━━━ Record excerpts

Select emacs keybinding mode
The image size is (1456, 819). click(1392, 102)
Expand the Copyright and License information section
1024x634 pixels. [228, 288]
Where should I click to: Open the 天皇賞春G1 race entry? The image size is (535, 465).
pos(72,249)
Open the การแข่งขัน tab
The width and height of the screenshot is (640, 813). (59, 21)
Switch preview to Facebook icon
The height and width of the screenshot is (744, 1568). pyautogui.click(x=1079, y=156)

━━━━━━
━━━ Record excerpts

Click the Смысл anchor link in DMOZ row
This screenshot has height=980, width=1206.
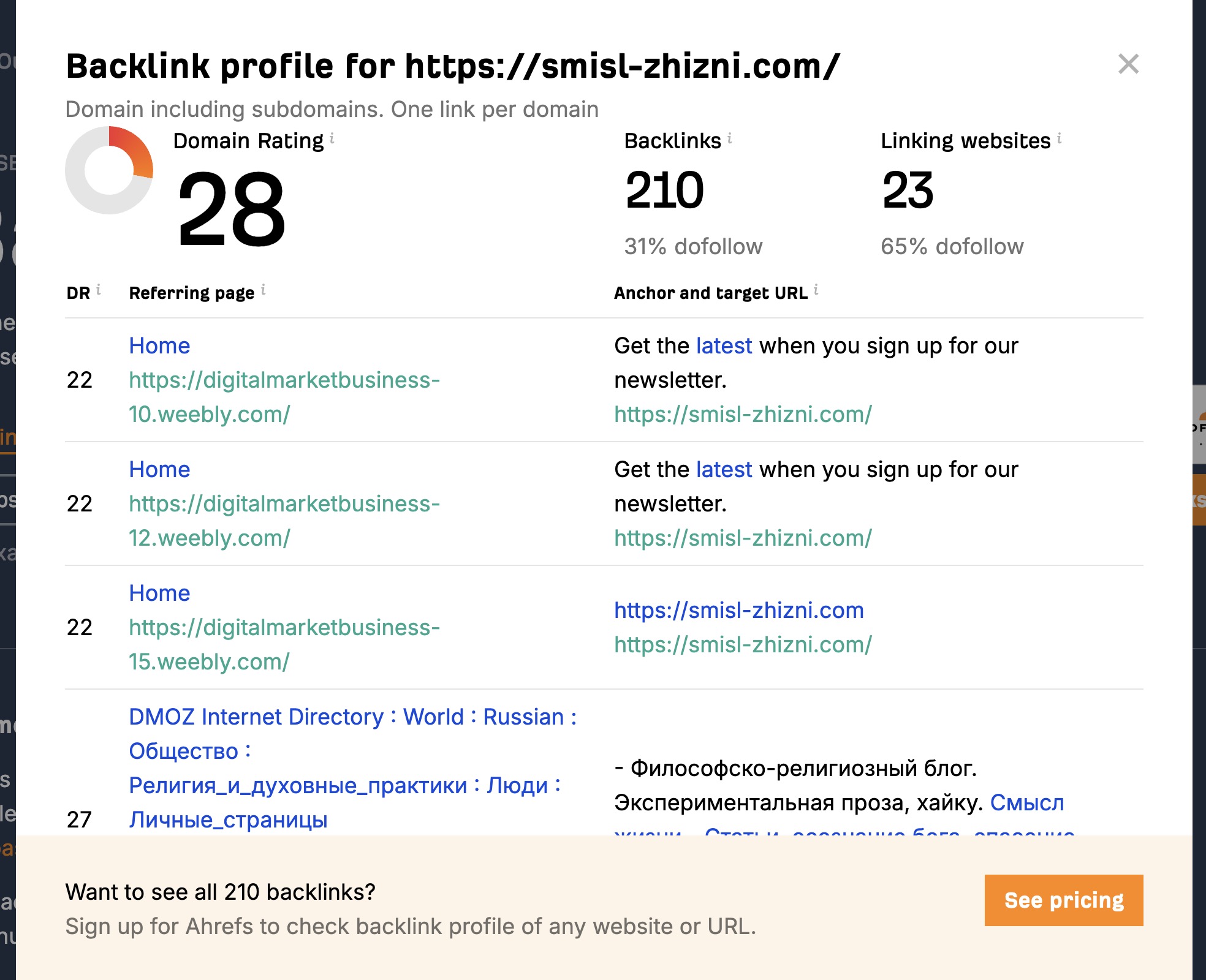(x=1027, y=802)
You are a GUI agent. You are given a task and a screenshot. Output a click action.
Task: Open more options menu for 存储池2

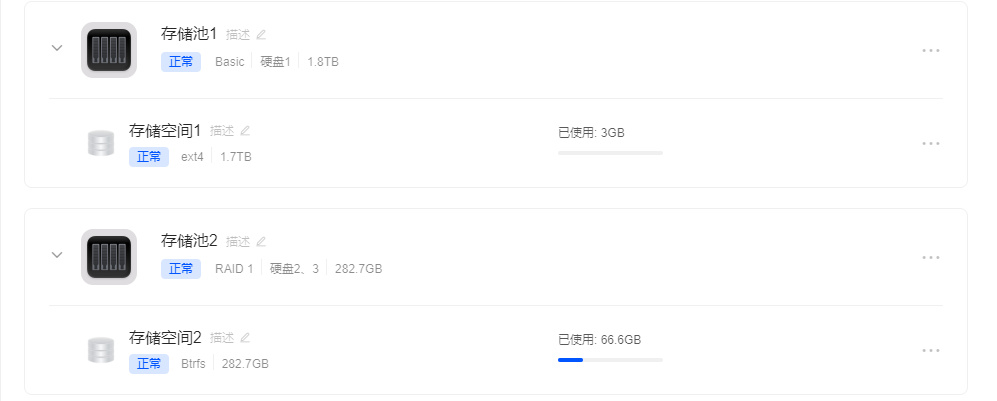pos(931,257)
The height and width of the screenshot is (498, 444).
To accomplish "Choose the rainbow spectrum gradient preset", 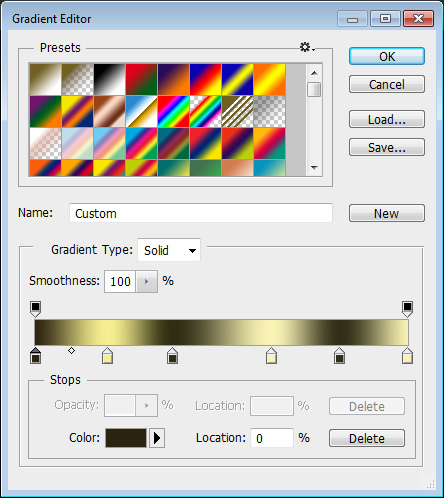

━━━━━━
━━━ Record excerpts

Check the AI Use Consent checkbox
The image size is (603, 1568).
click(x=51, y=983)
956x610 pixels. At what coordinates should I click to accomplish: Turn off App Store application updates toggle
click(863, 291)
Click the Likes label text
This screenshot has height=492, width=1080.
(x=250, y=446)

━━━━━━

Copy out, word for word, the lines from the one containing "Click the Смысл anchor link in DMOZ row" through the one containing "the rainbow spectrum", including both of those lines. Leave the pictures out of your copy.

_Final answer_
Click the Смысл anchor link in DMOZ row
This screenshot has height=980, width=1206.
(x=1027, y=802)
You are a GUI agent. You are given a task and a screenshot. Output a click action.
Task: Open more options menu for 存储池2

pos(931,257)
The height and width of the screenshot is (498, 444).
To accomplish "Choose the rainbow spectrum gradient preset", 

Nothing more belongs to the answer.